Sur le front de la situation sociale, les mauvaises nouvelles s'enchaînent. Après plusieurs années de crise, de politiques d'austérité et d'assainissement budgétaire dans les pays européens, la dégradation de la situation sociale dans l'Union est flagrante. Les chiffres du chômage publiés cette semaine font état de près de 3,2 millions de chômeurs en France (proche du pic de 1997), soit 10,6% de la population active. En Europe, 26,2 millions de personnes sont au chômage, soit 10,8% de la population active, avec d'énormes écarts entre Etats membres (26% en Espagne et en Grèce).

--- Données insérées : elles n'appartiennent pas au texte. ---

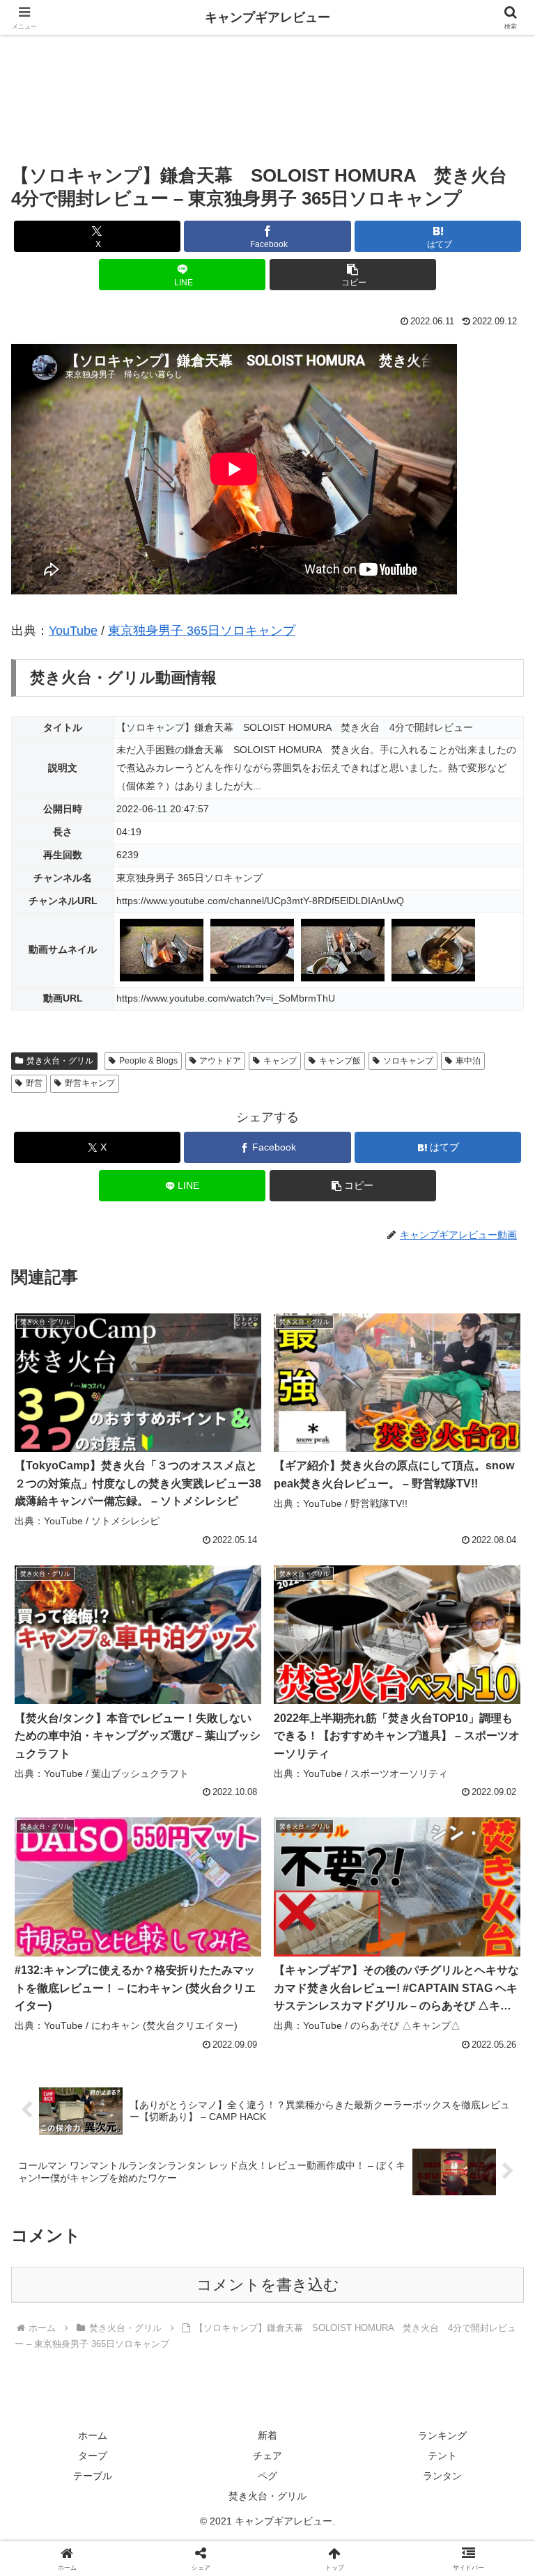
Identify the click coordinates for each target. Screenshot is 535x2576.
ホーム (92, 2435)
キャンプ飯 (340, 1061)
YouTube (73, 631)
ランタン (442, 2475)
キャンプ (280, 1061)
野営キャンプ (90, 1083)
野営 (34, 1083)
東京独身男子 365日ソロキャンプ (201, 631)
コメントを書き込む (267, 2284)
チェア (267, 2455)
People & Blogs (148, 1061)
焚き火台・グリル (59, 1061)
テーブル (92, 2475)
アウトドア (220, 1061)
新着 (267, 2435)
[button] (353, 274)
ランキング (442, 2435)
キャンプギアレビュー (267, 17)
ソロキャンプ (408, 1061)
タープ (92, 2455)
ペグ (267, 2475)
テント (442, 2455)
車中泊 (468, 1061)
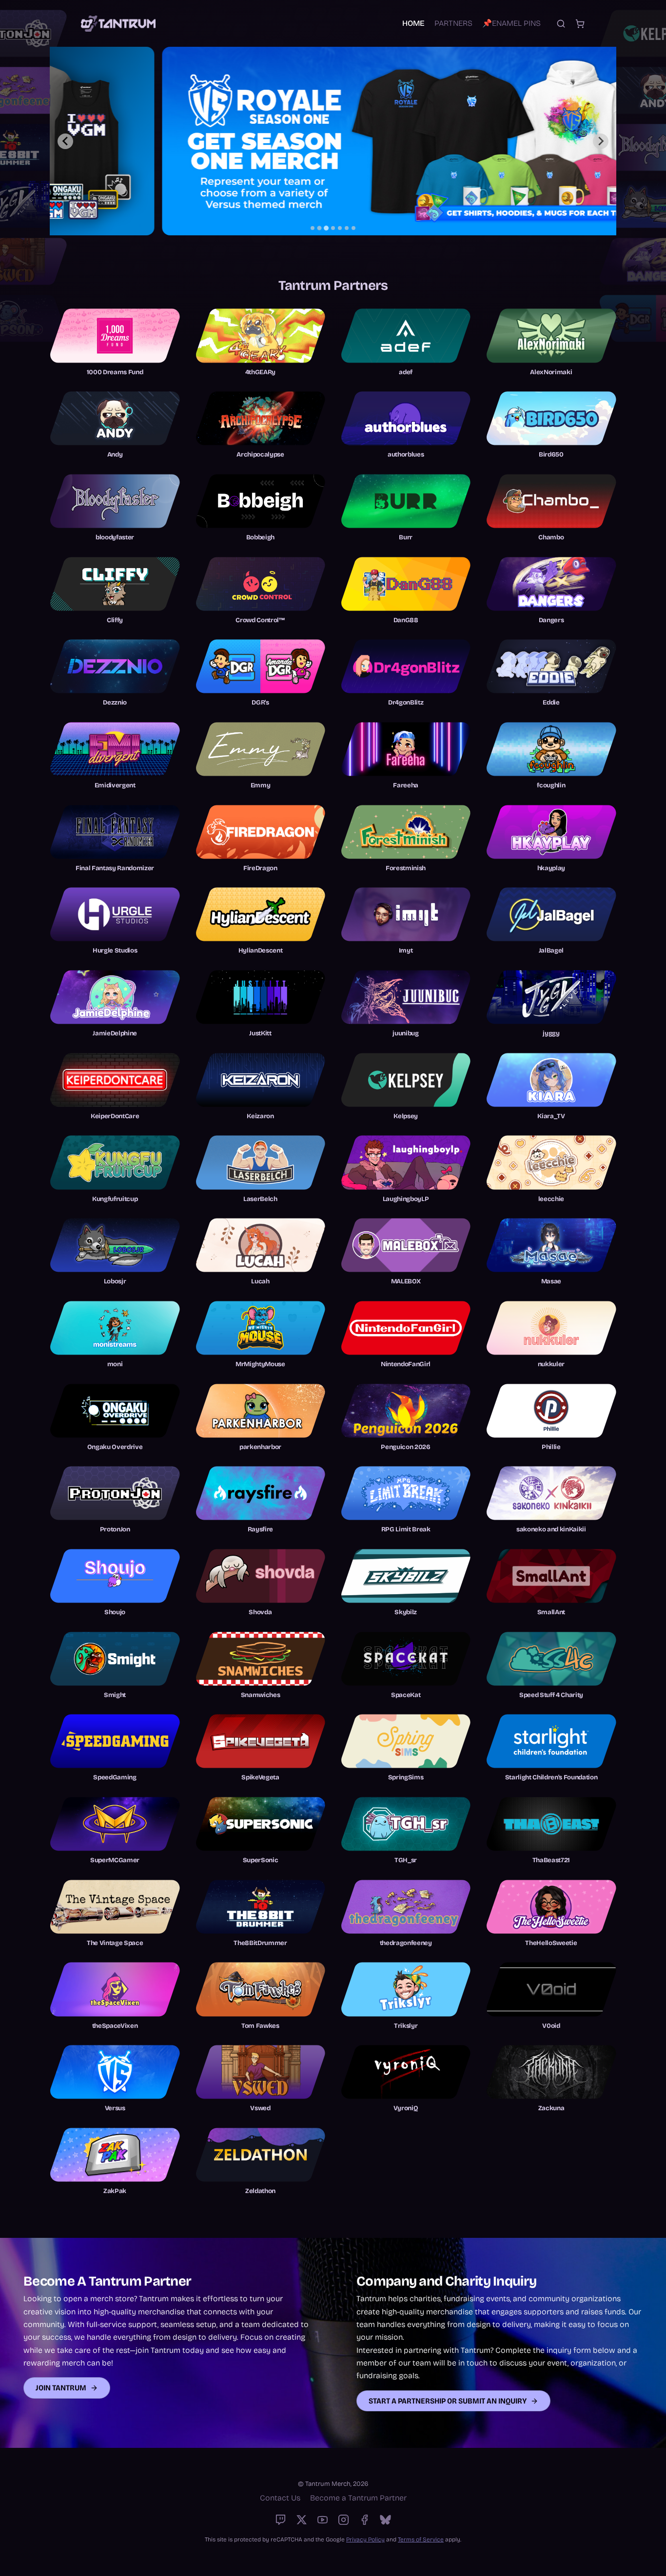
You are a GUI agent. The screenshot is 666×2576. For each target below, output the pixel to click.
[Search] (561, 23)
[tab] (312, 228)
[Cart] (580, 23)
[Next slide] (600, 141)
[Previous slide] (65, 141)
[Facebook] (364, 2519)
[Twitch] (280, 2519)
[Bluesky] (385, 2519)
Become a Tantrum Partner (358, 2497)
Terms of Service (421, 2539)
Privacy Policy (365, 2539)
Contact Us (280, 2497)
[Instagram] (343, 2519)
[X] (301, 2519)
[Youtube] (322, 2519)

Depuis le début de l'année, l'exécutif européen commence –enfin– à prendre la mesure de l'ampleur et de la gravité de la situation : dans le rapport trimestriel sur l'emploi et la situation sociale, publié mardi 26 mars par la Commission européenne, le constat est sans appel : la crise sociale atteint des niveaux sans précédents dans l'Union européenne.           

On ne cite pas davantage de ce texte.